Casimir never became king, dying at 25 probably from tuberculosis. He was offered the throne of Hungary at age 13, but although he made his way to Budapest, that accession never came to pass. One of his brothers became king of Bohemia and, for five years, Casimir was practical administrator of Poland while his father attended to affairs in Lithuania. His administration was regarded as loving and Christian. During a trip to Lithuania, Casimir fell ill in Grodno (Hrodna, in today’s Belarus) and died. His remains are buried in the Catholic cathedral of Vilnius.

That is also where today’s painting is to be found. It is considered miraculous because Casimir is three-handed. Some try to explain it by saying that the painter wanted to repaint the saint’s hand, but the original reappeared. Others say that the threesome (or its reappearance) bespeaks the charity, generosity and liberality for which Casimir was known throughout his life. His “right” right hand holds a rosary, indicative of his piety and Marian devotion. His left hand (and his left “right” hand) hold lilies, the Christian symbol of purity and continence. Casimir is depicted in an age-appropriate manner in royal garb, his glance off to the left rather than face on, noting his humility. On the painting’s left is the white eagle, the state symbol of Poland. One the left is the vytis or pogoń, a mounted knight in armor with a sword, the state symbol of Lithuania. Both coats-of-arms symbolize the Polish-Lithuanian Commonwealth launched by Casimir’s grandparents. Casimir is already depicted with a halo while, on the lower left, is a text from Psalm 92:12 and adapted by various texts in the Latin Mass: “The just man will flourish like the palm tree and grow like a cedar of Lebanon.” 
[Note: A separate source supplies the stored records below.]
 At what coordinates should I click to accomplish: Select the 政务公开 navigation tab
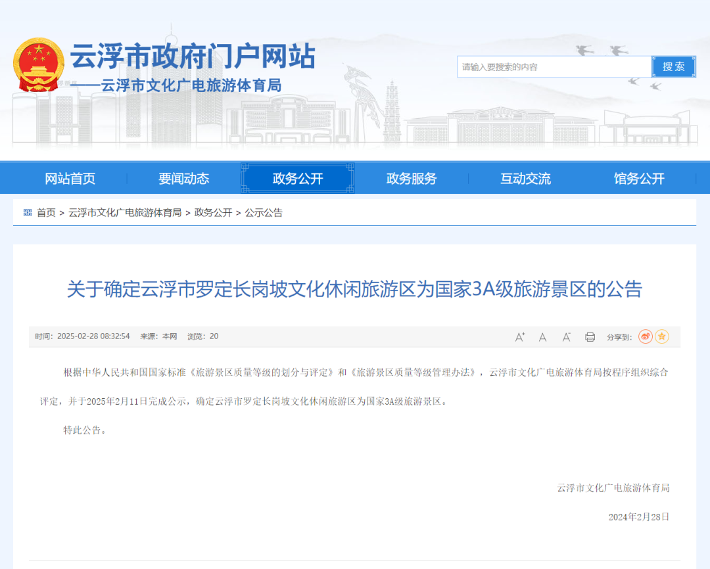click(296, 177)
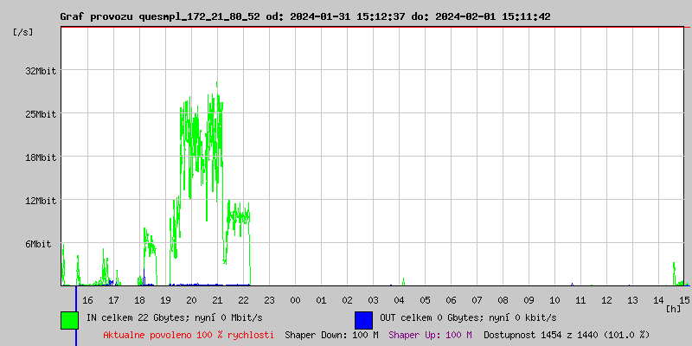Click the 'Shaper Down: 100 M' text

click(x=331, y=335)
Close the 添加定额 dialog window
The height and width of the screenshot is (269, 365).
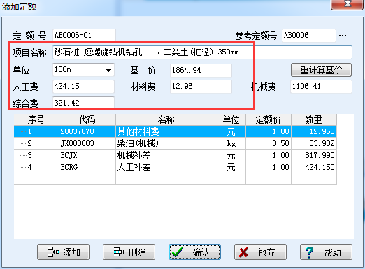[347, 4]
Casimir’s reputation for sanctity (he is said to have knelt in inclement weather at night outside the locked doors of churches) spread rapidly and, by standards of his day, he was quickly canonized. Pope Adrian VI, the last non-Italian pope before St. John Paul II, canonized Casimir in 1522.

The painting, like Casimir’s body, is in a side chapel of the Catholic cathedral in Vilnius. Vilnius, the capital of Lithuania, is an attractive city with many beautiful churches and the Marian shrine at Ostra Brama (“Bright Gate”). It was in Vilnius that the first depiction of the Divine Mercy image was displayed.

St. Casimir, pray for peace and justice in those lands!